Interessiert waren die Masterclass-Teilnehmer aber nicht nur an den Pflichten, die mit der PPWR auf sie zukommen, sondern auch an den Chancen, die das Gesetz bietet.
“Wir werden einen großen Vorteil haben, indem wir auf dem Weg zum einheitlichen Binnenmarkt jetzt wichtige Schritte in die richtige Richtung gehen. Wenn eine Verpackung in Deutschland EU-konform und PPWR-konform ist, dann gilt das für ganz Europa. Der Binnenmarktgedanke steht deutlich im Fokus und Hindernisse werden mit dem Gesetz abgebaut. Das Gesetz kann dabei auch ein Innovationstreiber sein. Sicherlich haben wir neue Pflichten, die zu bestimmten Fristen erfüllt werden müssen. Die Politik will aber damit erreichen, dass die Wirtschaft aktiv wird. Und daher hat die gesamte Lieferkette nicht nur in Deutschland, sondern in ganz Europa die Chance, sich neue Geschäftsfelder zu erschließen.”

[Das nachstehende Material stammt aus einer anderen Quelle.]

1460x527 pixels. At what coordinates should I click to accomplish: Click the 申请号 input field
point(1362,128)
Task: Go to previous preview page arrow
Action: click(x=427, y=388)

Dr. Jan-Henrik Kempkes, Head Of Legal And Regulatory Affairs bei der interzero Recycling Alliance
Die PPWR hat ein enormes Interesse bei den Interessengruppen geweckt. Die Europäische Kommission veranstaltet daher am 16. Dezember von 9 bis 18 Uhr ein Webinar über die neue Verordnung. Die interaktive Sitzung bietet noch einmal allen Interessierten die Möglichkeit, die neuesten Informationen über den Inhalt, die Umsetzungsschritte und Antworten auf Fragen zu erhalten. Die Veranstaltung wird auf der Website der Kommission übertragen und kann per Webstreaming verfolgt werden.